▶ _EXCERPTED PASSAGE_:
I don’t know if this façade originated with the U.S. Food & Drug Administration (FDA) or if the FDA just bought into the false narrative. In any case, three general models were developed for wound healing research: venous leg ulcers (VLU’s), diabetic foot ulcers (DFU’s), and pressure ulcers. However, as anyone who works in the field can attest, wounds are a SYMPTOM of disease, not a disease. By the time that a prospective trial has excluded all the co-morbid conditions that might impact the outcome of the trial, it has excluded all the potential patients who need it.

The real problem is that DFU’s, VLU’s and pressure ulcers are not the wounds we most need to study. Analysis of the 5% Medicare dataset showed the majority of chronic wounds among Medicare beneficiaries are not DFU’s, VLU’s, or pressure ulcers. They are surgical wounds that dehisce, traumatic wounds that never heal, and chronic ulcers “with no name.” All of these exist due to the underlying medical problems of the patient. In other words, the most common chronic wound/ulcer among Medicare patients is “the wound with no name.” There are virtually no products targeting them, the conditions that cause them are excluded from every prospective clinical trial, and the outcome data from these patients are not reported by most wound centers because the patients are considered “too complicated,” and thus classified as “under palliative care.”

▶ _DATA SUPPLIED_:
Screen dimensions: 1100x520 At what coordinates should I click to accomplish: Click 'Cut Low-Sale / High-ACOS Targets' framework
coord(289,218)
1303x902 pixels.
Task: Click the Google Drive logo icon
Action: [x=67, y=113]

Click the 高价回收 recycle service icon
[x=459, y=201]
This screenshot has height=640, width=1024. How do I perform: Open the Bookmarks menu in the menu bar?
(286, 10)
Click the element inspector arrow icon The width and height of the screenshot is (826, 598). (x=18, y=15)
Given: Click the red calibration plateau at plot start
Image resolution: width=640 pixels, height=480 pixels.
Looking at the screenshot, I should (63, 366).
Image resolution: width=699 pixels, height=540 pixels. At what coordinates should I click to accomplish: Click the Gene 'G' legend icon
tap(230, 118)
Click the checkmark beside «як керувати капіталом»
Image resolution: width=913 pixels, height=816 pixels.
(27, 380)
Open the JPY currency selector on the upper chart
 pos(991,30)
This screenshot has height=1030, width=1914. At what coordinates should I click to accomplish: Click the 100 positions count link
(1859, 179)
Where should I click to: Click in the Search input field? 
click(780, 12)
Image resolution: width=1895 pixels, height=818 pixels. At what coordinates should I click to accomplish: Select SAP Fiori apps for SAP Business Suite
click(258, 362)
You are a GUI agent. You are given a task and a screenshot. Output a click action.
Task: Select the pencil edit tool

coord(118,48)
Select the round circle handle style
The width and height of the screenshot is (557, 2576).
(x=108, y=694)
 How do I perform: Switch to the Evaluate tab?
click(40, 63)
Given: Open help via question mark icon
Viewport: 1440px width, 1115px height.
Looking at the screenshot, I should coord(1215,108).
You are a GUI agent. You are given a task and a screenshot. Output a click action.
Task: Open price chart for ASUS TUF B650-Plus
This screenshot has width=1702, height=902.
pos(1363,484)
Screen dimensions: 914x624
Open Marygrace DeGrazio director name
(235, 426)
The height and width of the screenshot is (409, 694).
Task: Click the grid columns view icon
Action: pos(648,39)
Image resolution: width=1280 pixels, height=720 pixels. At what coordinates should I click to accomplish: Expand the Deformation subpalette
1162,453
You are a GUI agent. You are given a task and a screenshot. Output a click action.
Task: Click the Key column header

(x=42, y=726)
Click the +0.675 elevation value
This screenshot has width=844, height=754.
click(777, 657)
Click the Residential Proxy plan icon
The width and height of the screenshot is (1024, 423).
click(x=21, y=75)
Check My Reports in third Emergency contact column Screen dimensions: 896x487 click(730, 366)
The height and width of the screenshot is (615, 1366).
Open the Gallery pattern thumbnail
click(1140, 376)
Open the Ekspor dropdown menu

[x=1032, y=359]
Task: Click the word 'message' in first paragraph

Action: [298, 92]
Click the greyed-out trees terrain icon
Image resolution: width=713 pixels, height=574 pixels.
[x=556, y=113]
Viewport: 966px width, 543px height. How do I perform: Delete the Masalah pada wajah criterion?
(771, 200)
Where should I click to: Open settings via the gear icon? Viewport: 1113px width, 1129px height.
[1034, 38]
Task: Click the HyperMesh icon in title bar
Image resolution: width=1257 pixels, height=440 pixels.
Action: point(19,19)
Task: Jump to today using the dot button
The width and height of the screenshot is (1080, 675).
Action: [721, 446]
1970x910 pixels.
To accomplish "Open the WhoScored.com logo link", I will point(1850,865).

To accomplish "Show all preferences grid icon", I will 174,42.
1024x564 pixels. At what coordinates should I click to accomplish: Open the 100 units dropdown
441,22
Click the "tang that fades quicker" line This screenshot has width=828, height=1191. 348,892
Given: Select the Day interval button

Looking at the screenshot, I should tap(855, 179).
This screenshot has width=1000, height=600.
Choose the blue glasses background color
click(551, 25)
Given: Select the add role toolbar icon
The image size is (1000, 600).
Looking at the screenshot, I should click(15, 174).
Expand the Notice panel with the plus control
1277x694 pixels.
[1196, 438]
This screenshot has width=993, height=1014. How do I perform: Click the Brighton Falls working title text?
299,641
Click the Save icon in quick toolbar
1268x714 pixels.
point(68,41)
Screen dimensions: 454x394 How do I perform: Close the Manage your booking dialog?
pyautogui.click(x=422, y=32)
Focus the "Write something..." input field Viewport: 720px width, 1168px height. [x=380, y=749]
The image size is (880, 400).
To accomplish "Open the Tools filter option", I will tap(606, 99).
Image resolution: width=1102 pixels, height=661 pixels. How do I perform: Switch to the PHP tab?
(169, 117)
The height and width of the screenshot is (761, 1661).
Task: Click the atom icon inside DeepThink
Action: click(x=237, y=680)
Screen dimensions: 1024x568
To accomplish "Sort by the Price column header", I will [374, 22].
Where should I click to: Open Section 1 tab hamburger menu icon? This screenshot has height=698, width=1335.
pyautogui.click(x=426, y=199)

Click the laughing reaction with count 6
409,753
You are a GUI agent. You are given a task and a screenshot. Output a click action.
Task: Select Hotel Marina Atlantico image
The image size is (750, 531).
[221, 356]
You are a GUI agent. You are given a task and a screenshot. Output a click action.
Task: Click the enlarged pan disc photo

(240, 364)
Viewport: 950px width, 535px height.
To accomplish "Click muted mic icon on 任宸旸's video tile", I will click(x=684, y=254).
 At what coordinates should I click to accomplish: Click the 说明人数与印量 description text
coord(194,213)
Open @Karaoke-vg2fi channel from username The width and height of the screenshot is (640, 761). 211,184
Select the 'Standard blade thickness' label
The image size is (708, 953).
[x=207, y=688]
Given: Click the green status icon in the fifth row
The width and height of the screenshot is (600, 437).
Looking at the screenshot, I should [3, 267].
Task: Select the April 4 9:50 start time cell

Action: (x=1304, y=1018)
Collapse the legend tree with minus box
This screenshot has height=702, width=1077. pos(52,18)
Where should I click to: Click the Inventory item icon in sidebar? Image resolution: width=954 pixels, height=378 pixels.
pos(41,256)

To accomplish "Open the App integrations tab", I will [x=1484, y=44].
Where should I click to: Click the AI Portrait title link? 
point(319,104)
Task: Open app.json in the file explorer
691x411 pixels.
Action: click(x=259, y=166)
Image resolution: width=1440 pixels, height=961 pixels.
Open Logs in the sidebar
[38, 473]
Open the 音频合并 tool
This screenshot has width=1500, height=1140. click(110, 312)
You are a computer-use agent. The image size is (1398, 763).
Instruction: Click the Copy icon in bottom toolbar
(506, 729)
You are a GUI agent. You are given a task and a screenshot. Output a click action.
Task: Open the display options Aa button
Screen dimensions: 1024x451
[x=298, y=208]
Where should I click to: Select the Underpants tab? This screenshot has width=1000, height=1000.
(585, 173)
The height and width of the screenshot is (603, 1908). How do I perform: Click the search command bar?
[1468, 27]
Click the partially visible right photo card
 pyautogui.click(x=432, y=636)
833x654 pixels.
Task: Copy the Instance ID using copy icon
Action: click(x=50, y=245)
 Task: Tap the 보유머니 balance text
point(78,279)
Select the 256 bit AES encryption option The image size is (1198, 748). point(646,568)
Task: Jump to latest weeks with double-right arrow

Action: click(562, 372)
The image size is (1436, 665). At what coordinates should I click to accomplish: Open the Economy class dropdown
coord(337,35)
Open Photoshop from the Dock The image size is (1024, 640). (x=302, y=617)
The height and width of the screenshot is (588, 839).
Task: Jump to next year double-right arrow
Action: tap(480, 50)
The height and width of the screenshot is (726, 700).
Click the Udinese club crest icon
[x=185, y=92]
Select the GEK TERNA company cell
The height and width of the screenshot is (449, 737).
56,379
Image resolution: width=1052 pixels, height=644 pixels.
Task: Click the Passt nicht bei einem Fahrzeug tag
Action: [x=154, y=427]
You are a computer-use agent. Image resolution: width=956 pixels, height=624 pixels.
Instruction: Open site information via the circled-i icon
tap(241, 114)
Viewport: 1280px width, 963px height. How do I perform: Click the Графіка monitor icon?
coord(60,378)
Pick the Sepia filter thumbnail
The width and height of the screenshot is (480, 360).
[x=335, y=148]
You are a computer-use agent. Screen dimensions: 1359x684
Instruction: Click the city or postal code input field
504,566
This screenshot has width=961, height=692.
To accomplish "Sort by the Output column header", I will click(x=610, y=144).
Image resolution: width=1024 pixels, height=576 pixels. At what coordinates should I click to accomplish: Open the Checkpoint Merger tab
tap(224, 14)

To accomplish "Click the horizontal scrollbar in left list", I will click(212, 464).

▶ _PROMPT_: Copy out everything in the passage on chronic wound research above, from "I don’t know" down to "who need it.", without changing a word.

▶ _REPLY_:
I don’t know if this façade originated with the U.S. Food & Drug Administration (FDA) or if the FDA just bought into the false narrative. In any case, three general models were developed for wound healing research: venous leg ulcers (VLU’s), diabetic foot ulcers (DFU’s), and pressure ulcers. However, as anyone who works in the field can attest, wounds are a SYMPTOM of disease, not a disease. By the time that a prospective trial has excluded all the co-morbid conditions that might impact the outcome of the trial, it has excluded all the potential patients who need it.